1/25 @Gladwell did a brilliant interview podcast with @michaelmina_lab. One of the questions @Gladwell asked is why don’t we have the #dailyrapidtest already to fight #covid? The answer is the FDA. Here is a lightly edited transcript of that part of the podcast.
2/ The rapid tests for #covid look like a pregnancy test, and they work like a pregnancy test actually. It's a little piece of paper, generally speaking.
3/ And you put some of the sample, whether that is a swab that's been mixed with some saline solution, or saliva onto a paper strip, and... and it shows up with line. It turns either, for example, red if it's positive or blue if it's negative.
4/ And... and those can be made in... in huge numbers. They don't require instruments. Tests like these are used for malaria, for strep, for all these different infections. They've been around for a very long time.
5/ You can produce the #covid tests for a fraction of $1, and they might be sold to the public or built by the government for, you know, $1 apiece or something along those lines.
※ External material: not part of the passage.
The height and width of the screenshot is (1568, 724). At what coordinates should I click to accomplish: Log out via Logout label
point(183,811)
Why aren’t they already approved?
6/ The only pathway that we have to evaluate tests like this in the United States are medical diagnostic pathways.
7/ They are pathway is designed specifically to ensure that a physician, like a detective, is getting all of the information they need to diagnose a sick person in front of them.
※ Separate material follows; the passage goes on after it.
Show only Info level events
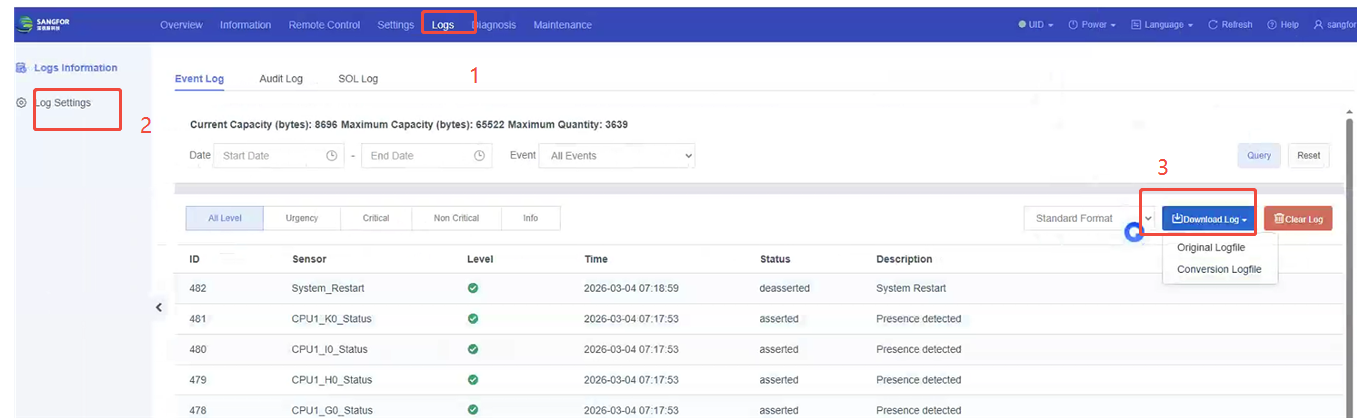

So, it's really been, first and foremost, a regulatory hurdle.
8/ We actually don't have a regulatory pathway to approve a test whose primary objective is... is one of stopping the #covid epidemic, versus one of diagnosing a sick person. And that's held everything up.
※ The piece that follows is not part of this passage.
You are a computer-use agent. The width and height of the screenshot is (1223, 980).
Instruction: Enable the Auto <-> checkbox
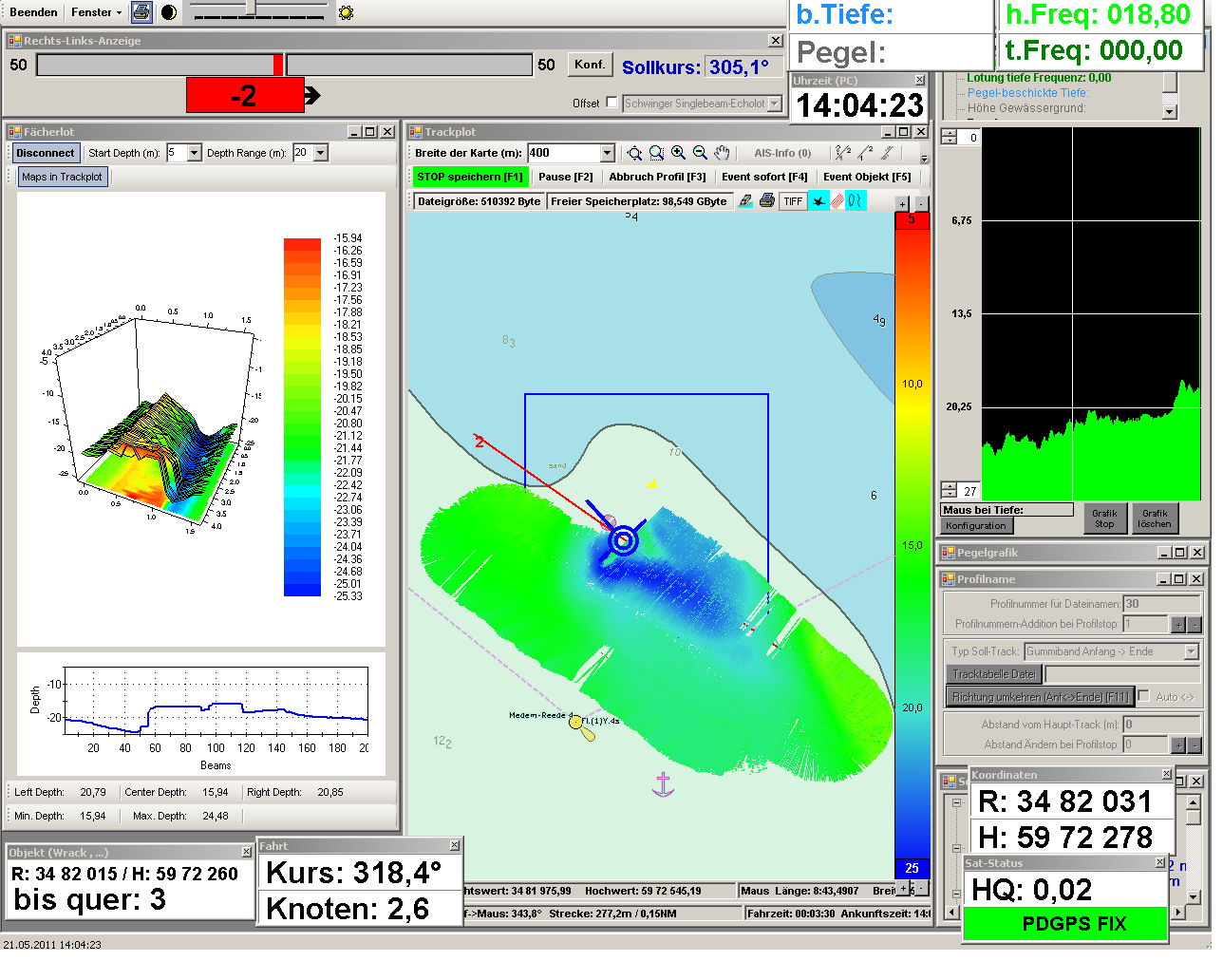(x=1143, y=696)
9/ All of the companies that could be producing these... these really rapid #covid contagiousness tests in the millions and millions.
10/ The companies have been sitting on these tests trying to hone them, trying to get I'm just a little bit better, just a little bit better so that they can pass through FDA standards as a medical diagnostic test.
11/ It's not just slowing down their approval and getting them out to the public for #covid contagiousness tests. It's actually bottlenecking the companies into creating #covid tests that are not going to be as scalable, because they're having to use more expensive reagents.
12/ They're starting to put them with instruments and package them more. You know, they have to actually become more expensive, highly-manufactured #covid tests.
13/ When they're just these little pieces of paper that, if we can do the cheap version of them, they could be made very fast, but they just won't get through the FDA at the moment.
Well, you know, it's not that they're not smart, it's that this is a regulatory body.
14/ They just don't have a pathway. You can't go and apply for FDA approval for a public health test tool. In fact, they say it strongly in their FAQs and their facts that say, “We do not evaluate public health tools.”
15/ So, why bother getting FDA approval?” Unfortunately, these tests are defined by the FDA as clinical diagnostic tests, which has a pretty broad definition of a test that gives somebody information about themselves that could cause them to change their behavior is a…
16/ …clinical diagnostic test. So this catch 22 where they're saying, “You know, we don't want to have anything to do with approving public health tools. But we also don't want to allow you to say that that's not a clinical diagnostic test.”
17/ And so, they've got... they've gotten stuck in this regulatory bureaucratic nightmare of just regulation for regulation’s sake.
There is precedent at the FDA, for example, to think about public health tools. Vaccines are one of them.
18/ They are willing... they've outright been willing to say, “We will accept a vaccine that has 50% efficacy.”
19/ And that's because, whether they recognize it or not, it is they're taking into account the public good part of a vaccine, that they understand that it will lead to herd immunity.
20/ So... but they have none of that thinking in diagnostic tests, because it's just driven by this very antiquated view of... of what a diagnostic test means.
And in our country, everything has been... you know, the medical establishment is extremely strong.
21/ You can't go to get a cholesterol test without getting a prescription from your doctor. Like, why why can't we know that? You know, it's all through this very, very heavy medical lens.
22/ And changing that... moving... getting that that big ship to turn is it's not just turning out to be a very, very difficult task, but it's actually, I think, inadvertently leading to 1000s of additional deaths that we don't need to be having.
23/ I encourage you to listen to the whole podcast. It's pretty short and very well edited from a much longer interview.
24/ To learn more about the #dailyquicktest, visit rapidtests.org and contact your lawmakers!
25/ And @j_g_allen did a nice short video explaining the tests here:
Addendum: at the end of the podcast, @michaelmina_lab said he has been talking to the FDA and they do seem to be listening. But still, they do need to act, and soon.